第34章 〈番外編〉君は夏に微笑む
Side 切島鋭児郎
夏でお祭り…って聞いたら想像するのはあれだ。
夜
屋台の光がオレンジ色キラキラ光って
みんな浴衣着て
最後は花火が上がるあれ。
でも、今目の前では
「わっしょいわっしょい!!よいしょー!よいしょ!」
と商店街のハッピを着てお神輿の応援で大盛り上がりの安藤が。
思ってたのと、少し違った。
ちょっと安藤の浴衣を期待したのは、よこしまだったのだろうか。
空では月でも星でもなく、オレンジ色の夕日が輝いている。
屋台はたくさん出ていて、みんなは大喜びで買いに行ったり、商店街の人々とお話したり。

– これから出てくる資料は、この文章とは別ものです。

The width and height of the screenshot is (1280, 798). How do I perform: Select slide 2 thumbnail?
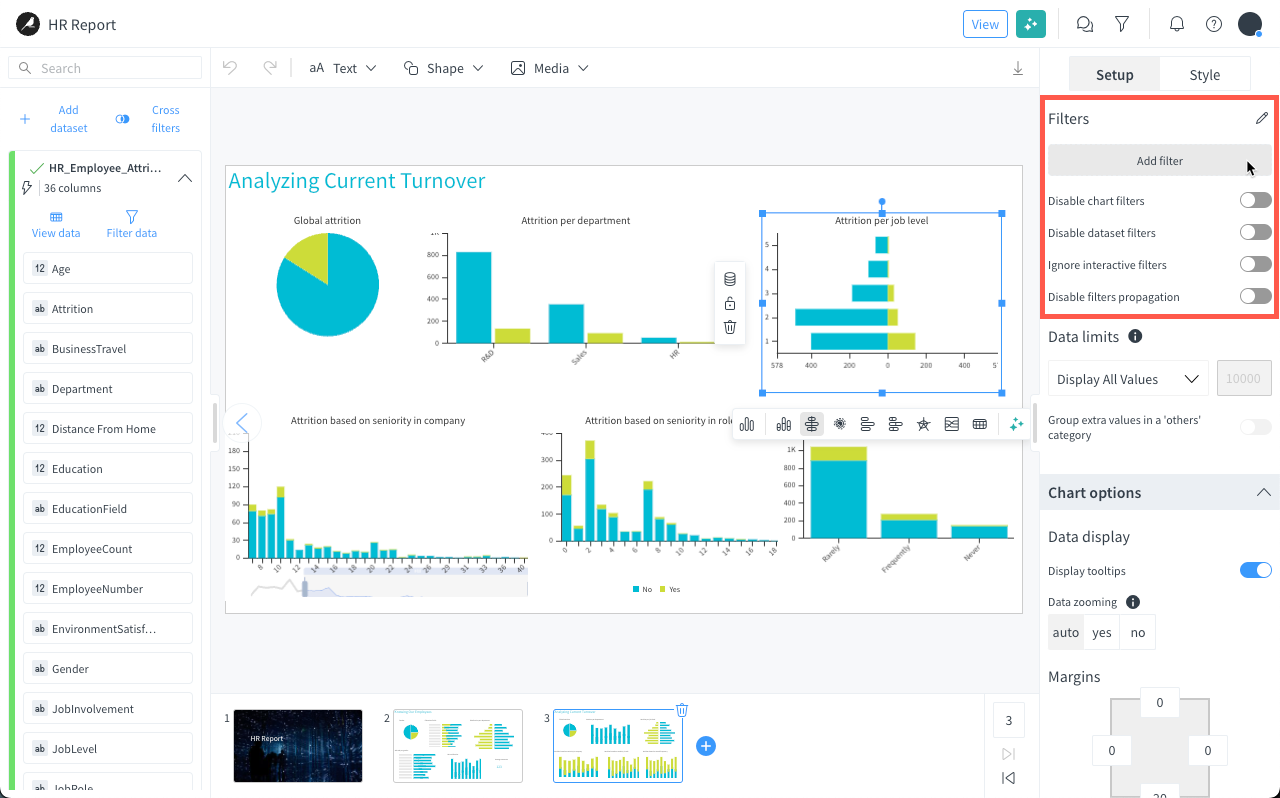click(458, 746)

思っていたのと少し違ったけれど、それはそれは楽しい時間だった。
「鋭児郎くん!楽しい?」
「おう!」
「そっかー!よかった!」
キラキラ笑う安藤をみて、俺はもう一度楽しさを強く噛み締めた。
安藤は安藤の家の子供たちと商店街の人達のお手伝いをしたり、子供たちと一緒にお神輿を見たり。

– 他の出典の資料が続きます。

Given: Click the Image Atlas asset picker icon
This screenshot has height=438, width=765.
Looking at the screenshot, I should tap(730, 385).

寮に入ることになって、日常ではなくなったことを、この非日常で楽しんでいる。
そんなふうに見えた。
じゃあ俺も楽しもう。
そう、歩き出す。
「あ!鋭児郎くん!!こないだはありがとうね。」
「あぁ、この間の!」
「なあにどうしたの?」
「あー、この子!切島鋭児郎くん!ひよちゃんの友達でね!あっ、体育祭!みたよー!」
「あー!みたよ!凄かったねぇ!」
歩いているだけで、商店街の人達は明るく笑顔で語りかけてくれる。
ぽかぽかと暖かい、優しい空間。
そんな空間だったから、安藤はあんなに優しいんだ。
「鋭児郎くん!楽しんでくれてるかい?」
「はいっ!ありがとうございます!」
「よかった!」
にこにこと話しかけてくれて、それからあっ!となにかに気づいた顔をして、期待いっぱいに俺を見る。